Grommet Insertion: A tiny, bobbin-shaped tube called a grommet is placed into the incision. This tube acts as a pressure equalization valve, allowing air to enter the middle ear.
No Stitches: The eardrum naturally grips the tube to hold it in place; no sutures or bandages are required inside the ear.
Duration: The entire clinical process typically takes between 15 and 30 minutes.
Audiometry (Hearing Test): A baseline test to document the degree of hearing loss caused by the trapped fluid.
Tympanometry: A specialized test that measures the movement of the eardrum and confirms the presence of fluid or a vacuum.
Infection Screen: Ensuring the ear is not actively draining or severely inflamed on the day of the procedure.
Fasting: Following "nothing by mouth" instructions if general anesthesia is required for a child.
Anesthesia Consultation: Briefly reviewing the health history to ensure the safest level of sedation is used.
Otoscopy: A high-magnification view of the eardrum to check for redness, bulging, or scarring.
Acoustic Reflex Testing: To assess how the middle ear muscles respond to sound, which is often dampened by fluid.
Speech Reception Threshold (SRT): Especially in children, to determine the lowest volume at which they can recognize words.
Medical Review: Confirming that the fluid has not cleared on its own during the "watchful waiting" period.
Immediate Results: Most patients notice a dramatic improvement in hearing and a relief of internal pressure as soon as they wake up.
Activity: Recovery is rapid; most children can return to school or daycare the very next day.
Water Precautions: It is important to keep the ears dry while the tubes are in place. Your doctor may recommend earplugs or cotton wool with petroleum jelly during hair washing or swimming.
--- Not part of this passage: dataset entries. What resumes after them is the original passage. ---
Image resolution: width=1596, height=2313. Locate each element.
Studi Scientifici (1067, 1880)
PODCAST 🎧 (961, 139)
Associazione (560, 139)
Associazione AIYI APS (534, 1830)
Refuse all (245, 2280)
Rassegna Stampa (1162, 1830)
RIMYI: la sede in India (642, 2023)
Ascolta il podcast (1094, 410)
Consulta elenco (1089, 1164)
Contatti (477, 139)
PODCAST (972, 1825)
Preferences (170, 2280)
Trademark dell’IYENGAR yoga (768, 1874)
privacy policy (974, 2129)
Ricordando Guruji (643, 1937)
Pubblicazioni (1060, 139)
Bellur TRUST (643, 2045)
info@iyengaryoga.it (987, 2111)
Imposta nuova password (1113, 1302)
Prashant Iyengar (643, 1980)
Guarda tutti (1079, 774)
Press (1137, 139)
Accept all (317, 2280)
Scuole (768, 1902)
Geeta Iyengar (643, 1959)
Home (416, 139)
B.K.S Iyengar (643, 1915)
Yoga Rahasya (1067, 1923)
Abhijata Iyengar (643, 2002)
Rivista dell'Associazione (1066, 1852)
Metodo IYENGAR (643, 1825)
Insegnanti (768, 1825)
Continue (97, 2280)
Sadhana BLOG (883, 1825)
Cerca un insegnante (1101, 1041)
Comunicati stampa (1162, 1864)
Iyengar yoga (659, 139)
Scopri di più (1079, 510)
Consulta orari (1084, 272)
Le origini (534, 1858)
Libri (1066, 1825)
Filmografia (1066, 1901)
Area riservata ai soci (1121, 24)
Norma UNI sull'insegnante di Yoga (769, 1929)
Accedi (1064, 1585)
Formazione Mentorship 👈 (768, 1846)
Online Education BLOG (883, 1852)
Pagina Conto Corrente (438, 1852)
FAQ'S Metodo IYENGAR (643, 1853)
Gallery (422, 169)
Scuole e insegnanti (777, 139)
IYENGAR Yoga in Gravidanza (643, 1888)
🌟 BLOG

Natural Extrusion: Grommets are temporary. As the eardrum heals, it naturally pushes the tube out, usually after 6 to 18 months.
Monitoring: Regular follow-up appointments are necessary to ensure the tubes remain open and to check the eardrum's healing once they fall out.
Instant Hearing Restoration: Physically removing the "glue" immediately eliminates the conductive hearing loss associated with fluid buildup.
Break the Infection Cycle: By keeping the middle ear ventilated, grommets prevent the stagnant environment where bacteria and viruses thrive.
Supports Development: Resolving hearing issues early is critical for a child's educational and social progress.
Minimally Invasive: The procedure is performed entirely through the ear canal, leaving no external scars or visible changes to the ear.
Self-Resolving: Because the body eventually rejects the tubes and the eardrum heals itself, it is a low-impact solution for a common childhood condition.